## REQUIREMENT
From the line containing "Task: Open the classic editor link" to the last line of the data below, copy everything exactly and nothing else; pictures stay out.

## TASK INPUT
______

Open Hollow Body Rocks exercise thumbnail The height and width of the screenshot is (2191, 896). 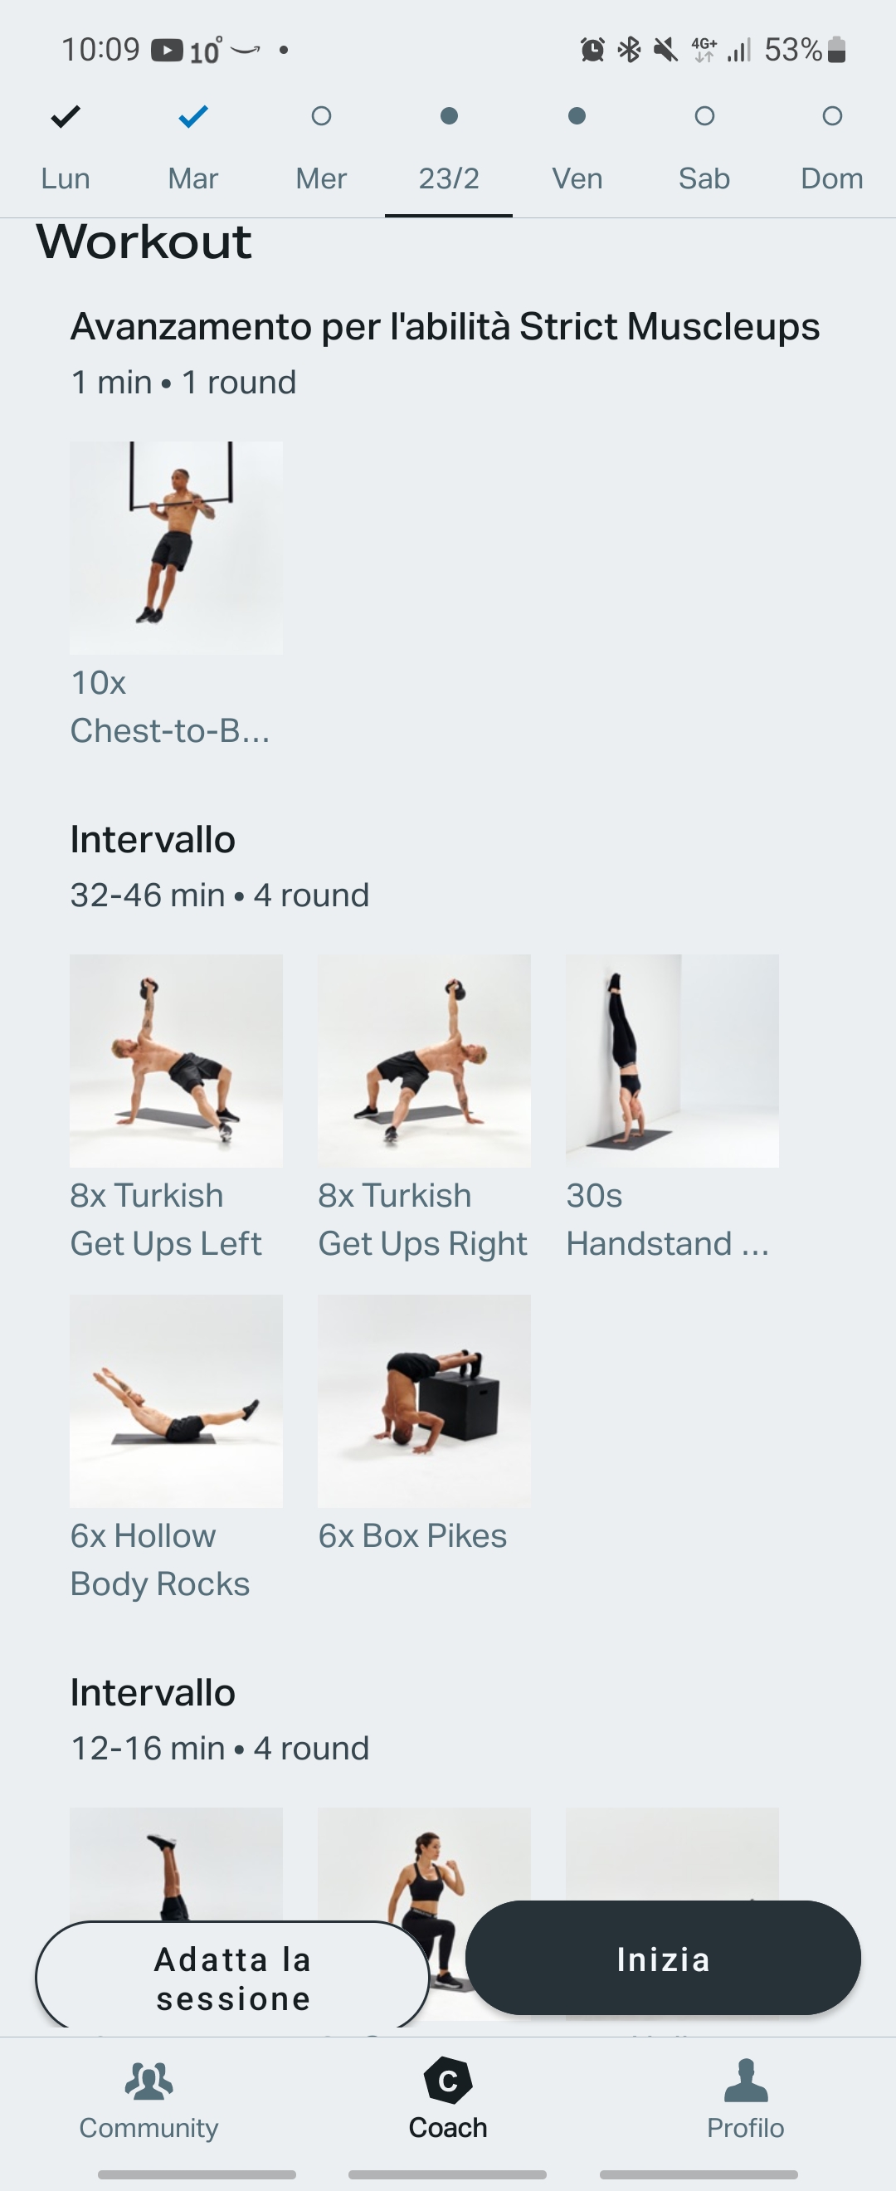pos(176,1401)
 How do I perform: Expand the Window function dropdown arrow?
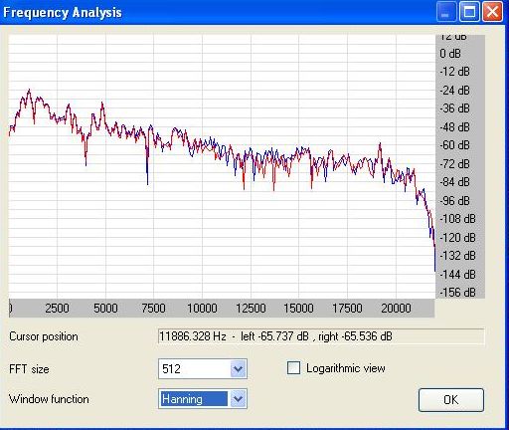pos(238,399)
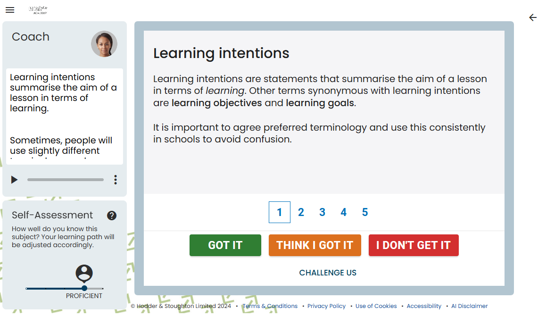The height and width of the screenshot is (316, 538).
Task: Open the Privacy Policy footer link
Action: [x=326, y=306]
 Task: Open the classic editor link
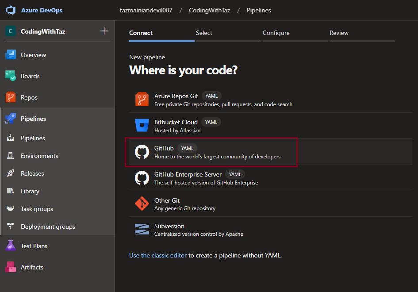tap(157, 255)

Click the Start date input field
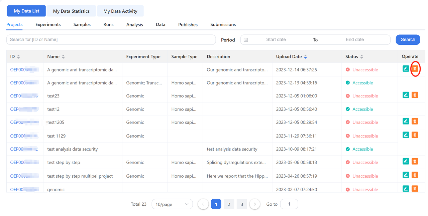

______

## ANSWER SPACE
 Task: Open the classic editor link
tap(157, 255)

Click the Start date input field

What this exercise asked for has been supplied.